▶ [TASK] The records below must be transcribed exactly.

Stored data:

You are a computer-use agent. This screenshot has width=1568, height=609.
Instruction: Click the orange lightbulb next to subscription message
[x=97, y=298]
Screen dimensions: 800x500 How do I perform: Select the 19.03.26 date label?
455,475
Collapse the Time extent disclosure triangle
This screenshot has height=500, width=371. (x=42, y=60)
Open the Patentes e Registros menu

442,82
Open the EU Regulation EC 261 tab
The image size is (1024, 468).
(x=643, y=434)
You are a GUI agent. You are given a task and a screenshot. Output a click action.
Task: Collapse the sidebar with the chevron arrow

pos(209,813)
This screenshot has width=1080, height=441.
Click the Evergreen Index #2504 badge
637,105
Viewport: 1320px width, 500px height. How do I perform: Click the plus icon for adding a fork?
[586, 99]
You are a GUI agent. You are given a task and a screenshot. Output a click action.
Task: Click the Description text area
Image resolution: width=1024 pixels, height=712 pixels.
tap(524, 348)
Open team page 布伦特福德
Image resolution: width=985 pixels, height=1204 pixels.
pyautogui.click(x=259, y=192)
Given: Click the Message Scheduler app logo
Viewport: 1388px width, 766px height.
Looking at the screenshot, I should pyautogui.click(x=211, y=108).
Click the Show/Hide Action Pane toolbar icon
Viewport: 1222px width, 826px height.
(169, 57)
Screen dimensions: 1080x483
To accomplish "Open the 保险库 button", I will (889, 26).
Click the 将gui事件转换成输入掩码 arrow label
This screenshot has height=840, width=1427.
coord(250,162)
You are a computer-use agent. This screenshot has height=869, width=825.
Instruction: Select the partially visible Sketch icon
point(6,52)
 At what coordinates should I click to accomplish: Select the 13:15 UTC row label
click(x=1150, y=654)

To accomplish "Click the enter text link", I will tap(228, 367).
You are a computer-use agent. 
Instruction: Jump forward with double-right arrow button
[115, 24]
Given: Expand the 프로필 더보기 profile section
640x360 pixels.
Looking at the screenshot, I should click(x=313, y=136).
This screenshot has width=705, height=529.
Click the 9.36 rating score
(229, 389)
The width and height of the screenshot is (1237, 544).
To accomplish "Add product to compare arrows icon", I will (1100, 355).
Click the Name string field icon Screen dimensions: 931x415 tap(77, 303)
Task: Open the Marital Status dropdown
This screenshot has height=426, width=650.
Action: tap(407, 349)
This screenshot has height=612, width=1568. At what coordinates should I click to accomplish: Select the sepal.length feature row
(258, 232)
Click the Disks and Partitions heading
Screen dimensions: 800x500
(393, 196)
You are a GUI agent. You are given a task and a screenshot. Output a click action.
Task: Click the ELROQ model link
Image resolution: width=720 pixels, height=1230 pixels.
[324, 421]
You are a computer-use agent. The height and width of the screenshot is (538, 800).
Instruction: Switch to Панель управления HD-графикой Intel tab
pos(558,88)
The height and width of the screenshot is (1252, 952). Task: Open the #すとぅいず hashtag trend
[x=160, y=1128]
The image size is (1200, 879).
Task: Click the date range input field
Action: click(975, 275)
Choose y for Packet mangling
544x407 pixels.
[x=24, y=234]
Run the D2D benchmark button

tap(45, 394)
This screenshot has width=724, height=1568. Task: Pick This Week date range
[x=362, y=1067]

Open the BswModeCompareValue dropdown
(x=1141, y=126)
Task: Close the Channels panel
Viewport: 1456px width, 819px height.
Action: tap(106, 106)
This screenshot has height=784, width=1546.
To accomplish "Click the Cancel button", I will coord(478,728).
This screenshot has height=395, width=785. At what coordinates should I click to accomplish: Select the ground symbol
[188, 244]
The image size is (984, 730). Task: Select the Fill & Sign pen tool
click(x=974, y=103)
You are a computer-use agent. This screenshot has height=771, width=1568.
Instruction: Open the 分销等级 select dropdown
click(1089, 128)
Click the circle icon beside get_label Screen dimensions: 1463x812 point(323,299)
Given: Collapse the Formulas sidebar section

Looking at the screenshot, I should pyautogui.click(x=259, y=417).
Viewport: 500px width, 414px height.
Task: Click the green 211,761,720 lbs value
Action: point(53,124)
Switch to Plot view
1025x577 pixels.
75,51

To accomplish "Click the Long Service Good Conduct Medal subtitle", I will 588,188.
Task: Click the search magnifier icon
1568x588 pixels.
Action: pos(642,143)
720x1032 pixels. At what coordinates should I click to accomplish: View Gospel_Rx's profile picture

▶ [REPLY]
You are a computer-use agent. This screenshot has width=1568, height=609.
Instruction: Click the orange lightbulb next to subscription message
[x=97, y=298]
Screen dimensions: 800x500 How do I perform: Select the 19.03.26 date label?
455,475
Collapse the Time extent disclosure triangle
This screenshot has height=500, width=371. (x=42, y=60)
Open the Patentes e Registros menu

442,82
Open the EU Regulation EC 261 tab
The image size is (1024, 468).
(x=643, y=434)
You are a GUI agent. You are given a task and a screenshot. Output a click action.
Task: Collapse the sidebar with the chevron arrow

pos(209,813)
This screenshot has width=1080, height=441.
Click the Evergreen Index #2504 badge
637,105
Viewport: 1320px width, 500px height. How do I perform: Click the plus icon for adding a fork?
[586, 99]
You are a GUI agent. You are given a task and a screenshot. Output a click action.
Task: Click the Description text area
Image resolution: width=1024 pixels, height=712 pixels.
tap(524, 348)
Open team page 布伦特福德
Image resolution: width=985 pixels, height=1204 pixels.
pyautogui.click(x=259, y=192)
Given: Click the Message Scheduler app logo
Viewport: 1388px width, 766px height.
Looking at the screenshot, I should pyautogui.click(x=211, y=108).
Click the Show/Hide Action Pane toolbar icon
Viewport: 1222px width, 826px height.
(169, 57)
Screen dimensions: 1080x483
To accomplish "Open the 保险库 button", I will (889, 26).
Click the 将gui事件转换成输入掩码 arrow label
This screenshot has height=840, width=1427.
coord(250,162)
You are a computer-use agent. This screenshot has height=869, width=825.
Instruction: Select the partially visible Sketch icon
point(6,52)
 At what coordinates should I click to accomplish: Select the 13:15 UTC row label
click(x=1150, y=654)

To accomplish "Click the enter text link", I will tap(228, 367).
You are a computer-use agent. 
Instruction: Jump forward with double-right arrow button
[115, 24]
Given: Expand the 프로필 더보기 profile section
640x360 pixels.
Looking at the screenshot, I should click(x=313, y=136).
This screenshot has width=705, height=529.
Click the 9.36 rating score
(229, 389)
The width and height of the screenshot is (1237, 544).
To accomplish "Add product to compare arrows icon", I will (1100, 355).
Click the Name string field icon Screen dimensions: 931x415 tap(77, 303)
Task: Open the Marital Status dropdown
This screenshot has height=426, width=650.
Action: tap(407, 349)
This screenshot has height=612, width=1568. At what coordinates should I click to accomplish: Select the sepal.length feature row
(258, 232)
Click the Disks and Partitions heading
Screen dimensions: 800x500
(393, 196)
You are a GUI agent. You are given a task and a screenshot. Output a click action.
Task: Click the ELROQ model link
Image resolution: width=720 pixels, height=1230 pixels.
[324, 421]
You are a computer-use agent. The height and width of the screenshot is (538, 800).
Instruction: Switch to Панель управления HD-графикой Intel tab
pos(558,88)
The height and width of the screenshot is (1252, 952). Task: Open the #すとぅいず hashtag trend
[x=160, y=1128]
The image size is (1200, 879).
Task: Click the date range input field
Action: click(975, 275)
Choose y for Packet mangling
544x407 pixels.
[x=24, y=234]
Run the D2D benchmark button

tap(45, 394)
This screenshot has width=724, height=1568. Task: Pick This Week date range
[x=362, y=1067]

Open the BswModeCompareValue dropdown
(x=1141, y=126)
Task: Close the Channels panel
Viewport: 1456px width, 819px height.
Action: tap(106, 106)
This screenshot has height=784, width=1546.
To accomplish "Click the Cancel button", I will coord(478,728).
This screenshot has height=395, width=785. At what coordinates should I click to accomplish: Select the ground symbol
[188, 244]
The image size is (984, 730). Task: Select the Fill & Sign pen tool
click(x=974, y=103)
You are a computer-use agent. This screenshot has height=771, width=1568.
Instruction: Open the 分销等级 select dropdown
click(1089, 128)
Click the circle icon beside get_label Screen dimensions: 1463x812 point(323,299)
Given: Collapse the Formulas sidebar section

Looking at the screenshot, I should pyautogui.click(x=259, y=417).
Viewport: 500px width, 414px height.
Task: Click the green 211,761,720 lbs value
Action: point(53,124)
Switch to Plot view
1025x577 pixels.
75,51

To accomplish "Click the Long Service Good Conduct Medal subtitle", I will 588,188.
Task: Click the search magnifier icon
1568x588 pixels.
Action: pos(642,143)
720x1032 pixels. At what coordinates should I click to accomplish: View Gospel_Rx's profile picture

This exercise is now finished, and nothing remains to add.